Ele mora na rua e gosta dela em todos os sentidos. A calçada, o meio-fio, a buzina de carro e principalmente a escada da lotérica, onde costuma dormir. Porém, você nota que ele tem algum recurso, ou pelo menos já teve, pois usa diferentes roupas, quando mendigos normalmente usam sempre a mesma. Uma delas é uma bonita jaqueta azul-marinho da Pierre Cardin, que eu gostaria de ter. Os traços da mendicância ficam só no rosto, com as manchas pretas da sujeira, o envelhecimento precoce e o olhar permanentemente cansado.
Conversei com ele quando um dia, para compensar uns pecados, saí para distribuir uma marmita. Na Av. República Argentina, ele foi o primeiro que apareceu no caminho, ali naquela escada. Ficou comovido com o gesto, agradeceu e quis puxar conversa. Mendigos são solitários e gostam de falar, então dividiu sua história comigo. Notei que ele comia devagar e se desculpava quando mastigava de boca aberta.
Curitiba sempre foi uma cidade em que Ramones teve público fiel. O show em 1994, na Pedreira Paulo Leminski, marcou uma era. Ele esteve lá, mas preferiu falar da sua banda cover, em que era o baterista. “Você é o Marky Ramone!”, brinquei e ele sorriu. Desde então, quando o vejo, chamo só de “Marky” e ele responde com “E aí, piá!”.

▸ O QUE FAZER: Pode copiar, do texto sobre o morador de rua, o trecho de "Ele mora na" a "olhar permanentemente cansado."?

▸ DADOS DA LISTAGEM:
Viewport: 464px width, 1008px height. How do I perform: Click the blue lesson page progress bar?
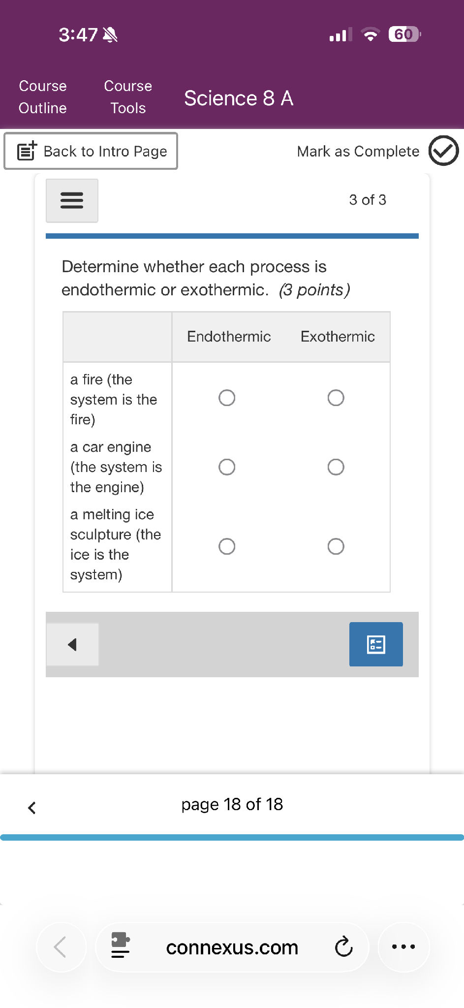click(232, 837)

▸ EXERCÍCIO RESOLVIDO:
Ele mora na rua e gosta dela em todos os sentidos. A calçada, o meio-fio, a buzina de carro e principalmente a escada da lotérica, onde costuma dormir. Porém, você nota que ele tem algum recurso, ou pelo menos já teve, pois usa diferentes roupas, quando mendigos normalmente usam sempre a mesma. Uma delas é uma bonita jaqueta azul-marinho da Pierre Cardin, que eu gostaria de ter. Os traços da mendicância ficam só no rosto, com as manchas pretas da sujeira, o envelhecimento precoce e o olhar permanentemente cansado.